- Born: Emily Marie Atkinson September 28, 1890 Summit, Pike County, Mississippi, U.S.
- Died: November 21, 1980 (aged 90)
- Education: McComb High School Higbee School
- Alma mater: Belhaven College Pennsylvania Academy of the Fine Arts
- Occupation: painter
- Spouse: Emmett J. Hull
- Parent: Earnest Sidney Atkinson

= Marie Hull =

American painter

Marie Hull (September 28, 1890 - November 21, 1980) was an American painter from Mississippi. Her work was exhibited in the United States and Europe. In her home state of Mississippi, October 22, 1975, was designated as Marie Hull Day. Some of her paintings are in the permanent collection of the Mississippi Museum of Art in Jackson, Mississippi.

==Early life==
Marie Hull was born on September 28, 1890, in Summit, Mississippi. Her father was Earnest Sidney Atkinson and her mother, Mary Catherine Sample. She had three siblings. Her maternal grandfather, a graduate of the Tulane University School of Medicine, "made drawings of Civil War battles."

Hull was educated at McComb High School and the Higbee School in Memphis, Tennessee. She graduated from Belhaven College in Jackson, Mississippi with a Bachelor of Arts degree in music in 1909. After teaching piano lessons in Jackson, she took painting lessons from Aileen Philips and attended the Pennsylvania Academy of the Fine Arts in Philadelphia, Pennsylvania, where her professors included Hugh Breckenridge, Daniel Garber and William Merritt Chase. Later, she also attended the Colorado Springs Fine Arts Center, where her professors included John F. Carlson and Robert Reid and the Art Students League of New York, where she was taught by Frank DuMond. She also took painting lessons from Robert Vonnoh in Connecticut.

==Career==
Hull taught art at Hillman College in Clinton, Mississippi from 1913 to 1914. One of her students was painter Andrew Bucci. Meanwhile, she also taught African-American schoolchildren at the College Park Clubhouse in Jackson.

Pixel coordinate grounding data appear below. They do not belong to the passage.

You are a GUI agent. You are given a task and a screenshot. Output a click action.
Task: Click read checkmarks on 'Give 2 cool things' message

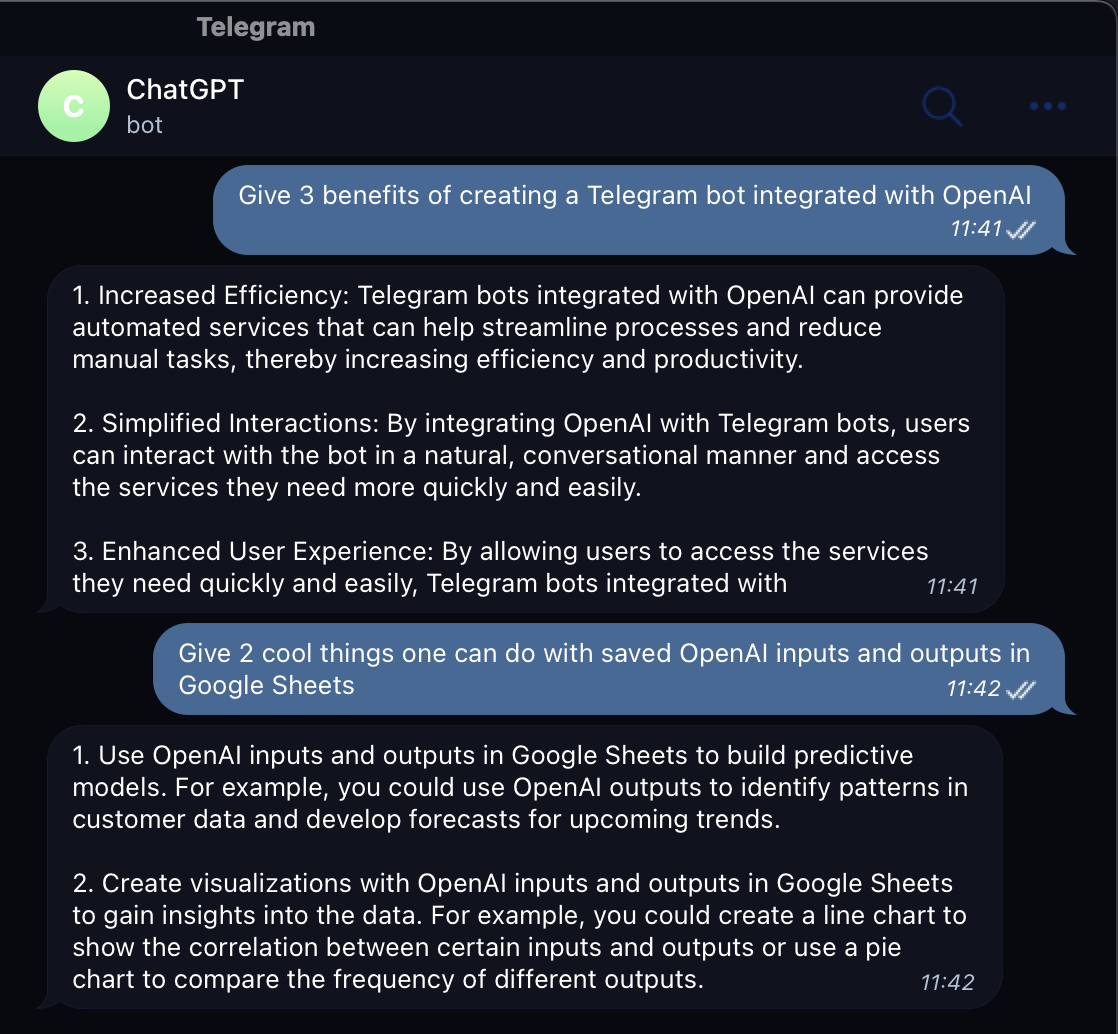[1021, 689]
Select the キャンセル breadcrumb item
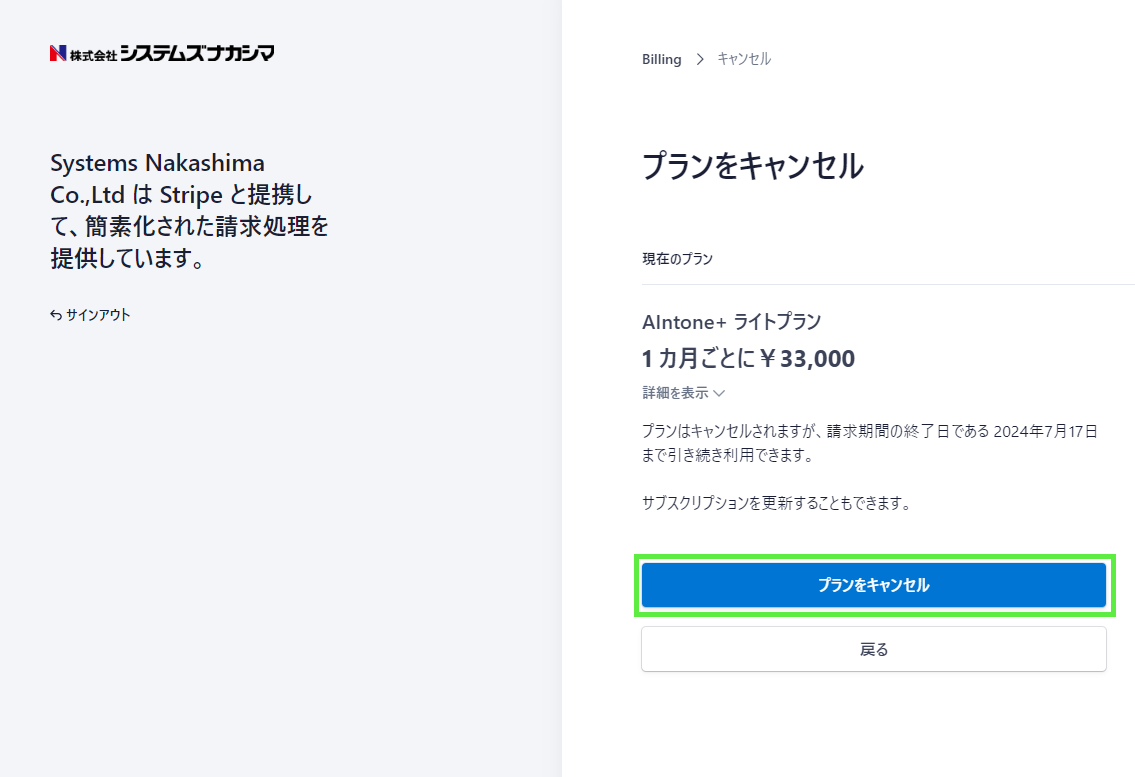The image size is (1135, 777). point(744,59)
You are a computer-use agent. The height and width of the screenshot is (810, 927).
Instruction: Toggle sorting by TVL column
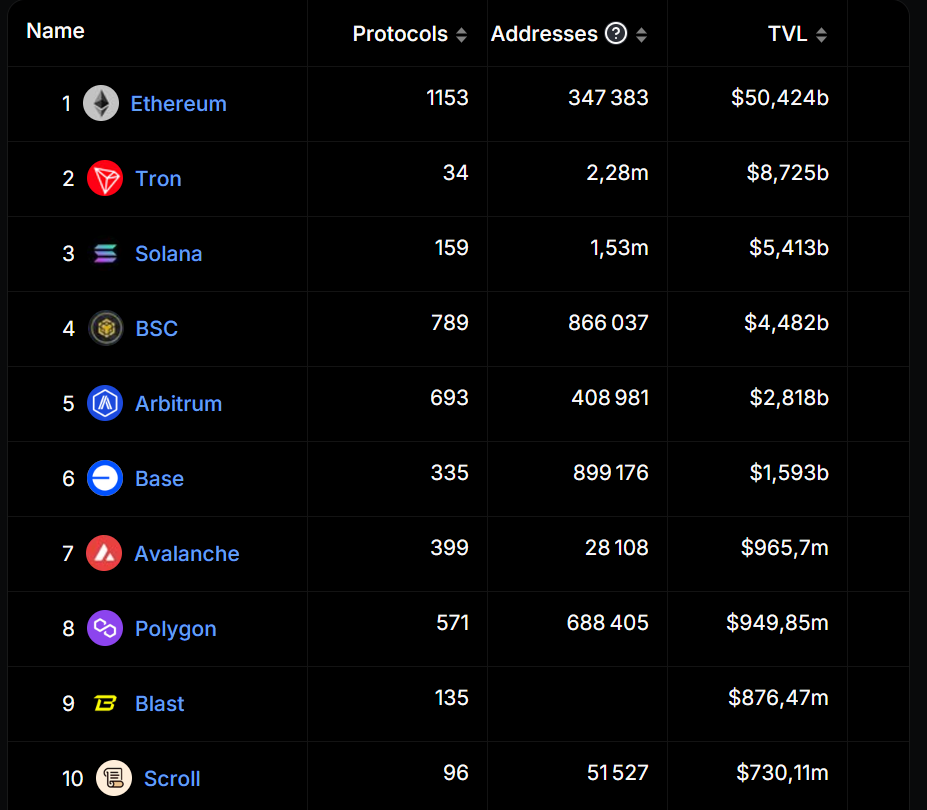(x=822, y=33)
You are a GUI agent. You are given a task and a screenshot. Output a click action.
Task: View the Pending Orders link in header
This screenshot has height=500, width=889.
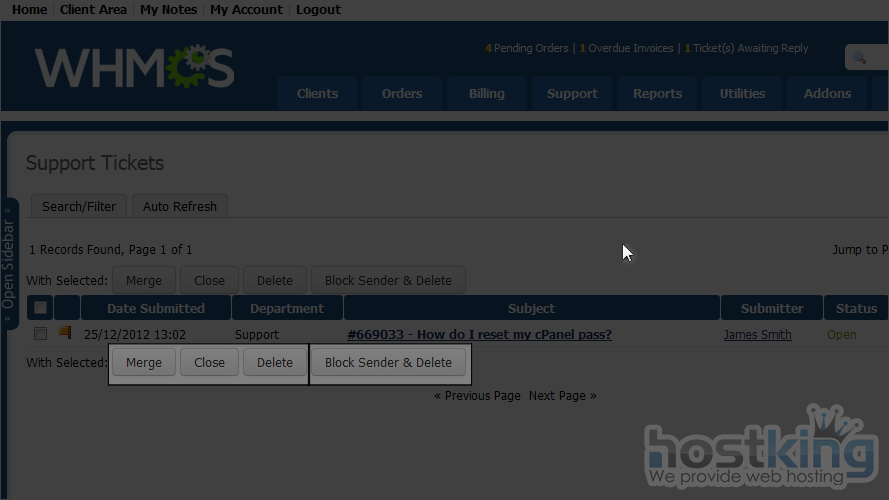point(527,48)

Hull was a member of the Mississippi Art Association, from which she received a gold medal in 1920. Six years later, in 1926, she won the first prize in a Southern States Art League contest. Three years later, in 1929, she won the second prize at the Texas Wild Flower Painting Competition for her painting of yucca blossoms. With this prize, she covered the tuition fees of an eight-month art school in Europe with painter George Elmer Browne, during which time she "produced over six hundred oils and watercolors that reflected her travels." Over the years, she painted "birds, nature scenes, architecture, portraits, flowers" and "abstract art." Some of her paintings were commissioned by the Works Progress Administration. By the 1930s, her paintings were exhibited in San Francisco, California, New York City, and Paris, France.

Hull was the 1965 recipient of the Katherine Bellaman Prize at the Mississippi Governor's Mansion. Ten years later, Governor William Waller created "Marie Hull Day" on October 22, 1975. A month later, in September 1975, the University Press of Mississippi had published The Art of Marie Hull, a book co-authored by Malcolm M. Norwood, Virginia McGehee Elias and William S. Haynie.

==Personal life==
She married Emmett J. Hull, an architect, on July 28, 1917. They resided at 825 Belhaven Street in Jackson, Mississippi. She was predeceased by her husband on October 20, 1957, and she moved into a retirement facility in 1977.

==Death and legacy==
Hull died on November 21, 1980. Some of her paintings are in the permanent collection of the Mississippi Museum of Art in Jackson, Mississippi. The museum held an exhibition, entitled Bright Fields: The Mastery of Marie Hull, from September 26, 2015, to January 10, 2016. Concert pianist Bruce Levingston authored Bright Fields: The Mastery of Marie Hull, published by the University Press of Mississippi in 2015. Additionally, Mississippi Public Broadcasting made a documentary about her life as well as a program about the exhibit in 2015.